(Records from a data source)

* * * * *

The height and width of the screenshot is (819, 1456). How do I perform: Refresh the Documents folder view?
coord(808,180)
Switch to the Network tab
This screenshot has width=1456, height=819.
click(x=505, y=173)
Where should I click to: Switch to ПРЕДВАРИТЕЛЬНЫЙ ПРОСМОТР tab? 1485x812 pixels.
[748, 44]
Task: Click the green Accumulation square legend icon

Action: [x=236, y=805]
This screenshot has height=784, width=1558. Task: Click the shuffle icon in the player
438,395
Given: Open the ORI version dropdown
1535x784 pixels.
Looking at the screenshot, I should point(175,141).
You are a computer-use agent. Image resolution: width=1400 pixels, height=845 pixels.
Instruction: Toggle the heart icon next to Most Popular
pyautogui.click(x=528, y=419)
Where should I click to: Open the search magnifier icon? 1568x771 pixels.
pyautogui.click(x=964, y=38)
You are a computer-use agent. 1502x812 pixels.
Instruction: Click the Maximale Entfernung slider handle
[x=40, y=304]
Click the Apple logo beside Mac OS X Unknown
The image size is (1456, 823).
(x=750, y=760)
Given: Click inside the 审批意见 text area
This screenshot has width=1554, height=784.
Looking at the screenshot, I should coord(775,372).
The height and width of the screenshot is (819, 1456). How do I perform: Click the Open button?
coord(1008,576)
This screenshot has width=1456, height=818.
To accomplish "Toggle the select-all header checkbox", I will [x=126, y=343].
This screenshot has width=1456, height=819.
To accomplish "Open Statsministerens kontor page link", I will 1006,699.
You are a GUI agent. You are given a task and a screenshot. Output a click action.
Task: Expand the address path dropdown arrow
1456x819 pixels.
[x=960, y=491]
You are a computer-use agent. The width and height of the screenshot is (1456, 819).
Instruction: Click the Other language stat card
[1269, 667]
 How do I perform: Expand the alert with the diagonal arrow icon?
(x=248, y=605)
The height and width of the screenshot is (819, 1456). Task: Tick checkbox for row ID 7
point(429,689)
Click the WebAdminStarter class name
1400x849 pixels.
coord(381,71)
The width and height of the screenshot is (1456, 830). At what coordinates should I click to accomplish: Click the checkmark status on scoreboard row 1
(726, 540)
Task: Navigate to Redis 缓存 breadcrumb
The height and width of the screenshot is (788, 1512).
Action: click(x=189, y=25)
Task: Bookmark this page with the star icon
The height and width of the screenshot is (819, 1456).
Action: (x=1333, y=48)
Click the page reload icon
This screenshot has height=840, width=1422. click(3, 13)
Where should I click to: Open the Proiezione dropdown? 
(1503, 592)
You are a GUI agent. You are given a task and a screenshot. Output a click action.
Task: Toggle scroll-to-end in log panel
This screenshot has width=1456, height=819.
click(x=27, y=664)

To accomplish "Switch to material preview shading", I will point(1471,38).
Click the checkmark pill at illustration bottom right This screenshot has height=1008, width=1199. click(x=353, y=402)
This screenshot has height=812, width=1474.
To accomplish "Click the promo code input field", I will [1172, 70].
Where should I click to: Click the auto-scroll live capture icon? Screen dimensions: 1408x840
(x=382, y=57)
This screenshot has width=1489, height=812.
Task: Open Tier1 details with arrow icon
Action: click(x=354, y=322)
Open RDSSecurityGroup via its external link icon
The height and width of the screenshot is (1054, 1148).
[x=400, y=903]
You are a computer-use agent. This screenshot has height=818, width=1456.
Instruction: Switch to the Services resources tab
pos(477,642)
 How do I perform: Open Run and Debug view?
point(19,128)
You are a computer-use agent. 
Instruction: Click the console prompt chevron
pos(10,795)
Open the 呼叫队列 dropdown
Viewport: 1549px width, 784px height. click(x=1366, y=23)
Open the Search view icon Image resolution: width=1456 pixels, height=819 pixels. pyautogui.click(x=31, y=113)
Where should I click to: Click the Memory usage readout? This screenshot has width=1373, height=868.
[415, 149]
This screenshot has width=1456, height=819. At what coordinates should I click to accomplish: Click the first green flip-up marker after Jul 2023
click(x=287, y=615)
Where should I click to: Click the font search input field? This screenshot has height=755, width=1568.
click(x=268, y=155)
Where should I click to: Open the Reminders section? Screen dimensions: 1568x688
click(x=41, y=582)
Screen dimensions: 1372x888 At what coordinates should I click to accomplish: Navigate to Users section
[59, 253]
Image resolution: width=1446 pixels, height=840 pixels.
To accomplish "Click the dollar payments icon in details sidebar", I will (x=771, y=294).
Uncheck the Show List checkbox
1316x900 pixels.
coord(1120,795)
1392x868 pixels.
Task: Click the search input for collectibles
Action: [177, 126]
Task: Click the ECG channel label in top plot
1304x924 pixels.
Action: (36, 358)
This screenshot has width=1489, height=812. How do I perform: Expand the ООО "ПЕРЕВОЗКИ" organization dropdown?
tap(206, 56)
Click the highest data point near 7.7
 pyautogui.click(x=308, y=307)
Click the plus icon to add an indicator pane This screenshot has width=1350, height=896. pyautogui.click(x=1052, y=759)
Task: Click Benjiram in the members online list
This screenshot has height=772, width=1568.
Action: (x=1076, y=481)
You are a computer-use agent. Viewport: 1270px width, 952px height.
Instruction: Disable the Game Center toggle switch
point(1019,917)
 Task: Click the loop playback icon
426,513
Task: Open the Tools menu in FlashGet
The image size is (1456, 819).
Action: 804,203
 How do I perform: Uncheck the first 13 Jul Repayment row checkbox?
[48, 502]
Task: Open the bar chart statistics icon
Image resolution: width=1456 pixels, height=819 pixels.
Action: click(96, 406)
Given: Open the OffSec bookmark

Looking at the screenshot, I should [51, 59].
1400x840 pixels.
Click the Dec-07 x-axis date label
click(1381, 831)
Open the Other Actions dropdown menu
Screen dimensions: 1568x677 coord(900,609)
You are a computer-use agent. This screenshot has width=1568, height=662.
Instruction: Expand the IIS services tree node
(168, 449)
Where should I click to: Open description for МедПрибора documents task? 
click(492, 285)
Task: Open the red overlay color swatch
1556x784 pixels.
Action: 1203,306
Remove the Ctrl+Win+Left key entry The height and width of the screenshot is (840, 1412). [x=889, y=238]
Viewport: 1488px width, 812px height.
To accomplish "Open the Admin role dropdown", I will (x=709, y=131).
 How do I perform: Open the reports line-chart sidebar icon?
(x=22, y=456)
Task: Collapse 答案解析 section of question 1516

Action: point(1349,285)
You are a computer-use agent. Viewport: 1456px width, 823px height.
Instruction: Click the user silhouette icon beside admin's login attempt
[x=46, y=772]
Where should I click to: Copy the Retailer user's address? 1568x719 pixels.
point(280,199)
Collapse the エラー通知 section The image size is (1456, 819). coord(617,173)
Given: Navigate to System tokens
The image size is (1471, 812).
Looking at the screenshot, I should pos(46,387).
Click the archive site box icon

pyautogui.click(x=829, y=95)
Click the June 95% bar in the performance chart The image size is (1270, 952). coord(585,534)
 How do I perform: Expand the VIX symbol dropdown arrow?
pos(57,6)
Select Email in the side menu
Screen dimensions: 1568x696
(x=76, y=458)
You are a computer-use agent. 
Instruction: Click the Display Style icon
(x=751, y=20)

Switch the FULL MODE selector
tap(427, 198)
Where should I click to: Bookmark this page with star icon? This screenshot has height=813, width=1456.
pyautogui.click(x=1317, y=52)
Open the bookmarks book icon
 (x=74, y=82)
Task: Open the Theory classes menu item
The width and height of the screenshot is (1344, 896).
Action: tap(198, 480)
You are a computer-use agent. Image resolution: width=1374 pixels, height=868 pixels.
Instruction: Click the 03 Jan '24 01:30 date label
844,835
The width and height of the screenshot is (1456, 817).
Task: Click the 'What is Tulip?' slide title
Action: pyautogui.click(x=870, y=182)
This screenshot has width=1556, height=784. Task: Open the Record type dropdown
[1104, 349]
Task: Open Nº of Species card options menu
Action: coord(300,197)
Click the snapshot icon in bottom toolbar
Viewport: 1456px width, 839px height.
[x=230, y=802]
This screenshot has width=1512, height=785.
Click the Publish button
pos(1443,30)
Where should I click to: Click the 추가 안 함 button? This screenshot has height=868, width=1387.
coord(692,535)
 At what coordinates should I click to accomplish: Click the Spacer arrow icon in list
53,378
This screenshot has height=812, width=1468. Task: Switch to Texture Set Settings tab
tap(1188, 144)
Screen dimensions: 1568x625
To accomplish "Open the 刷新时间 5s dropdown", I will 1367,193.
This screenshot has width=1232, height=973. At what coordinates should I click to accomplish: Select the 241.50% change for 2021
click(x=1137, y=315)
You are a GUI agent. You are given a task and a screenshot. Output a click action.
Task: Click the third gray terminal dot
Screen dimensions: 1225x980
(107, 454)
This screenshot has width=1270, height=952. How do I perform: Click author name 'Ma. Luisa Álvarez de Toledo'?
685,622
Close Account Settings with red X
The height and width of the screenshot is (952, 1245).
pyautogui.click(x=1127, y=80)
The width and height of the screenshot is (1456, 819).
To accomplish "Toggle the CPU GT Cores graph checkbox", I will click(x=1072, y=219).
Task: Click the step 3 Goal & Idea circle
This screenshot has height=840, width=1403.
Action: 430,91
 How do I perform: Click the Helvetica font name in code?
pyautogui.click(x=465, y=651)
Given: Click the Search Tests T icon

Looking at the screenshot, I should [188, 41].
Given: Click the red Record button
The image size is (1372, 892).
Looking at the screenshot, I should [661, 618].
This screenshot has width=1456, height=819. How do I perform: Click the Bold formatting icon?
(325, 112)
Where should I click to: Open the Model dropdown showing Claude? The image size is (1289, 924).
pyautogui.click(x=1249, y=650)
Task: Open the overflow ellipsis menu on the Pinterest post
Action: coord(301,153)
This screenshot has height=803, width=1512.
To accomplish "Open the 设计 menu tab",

* * * * *

YOUR GOAL >> Among the entries, find each line that includes the string "bottom" and copy it.

ANSWER TO THE PROBLEM >>
Click the checkmark pill at illustration bottom right This screenshot has height=1008, width=1199. click(x=353, y=402)
Click the snapshot icon in bottom toolbar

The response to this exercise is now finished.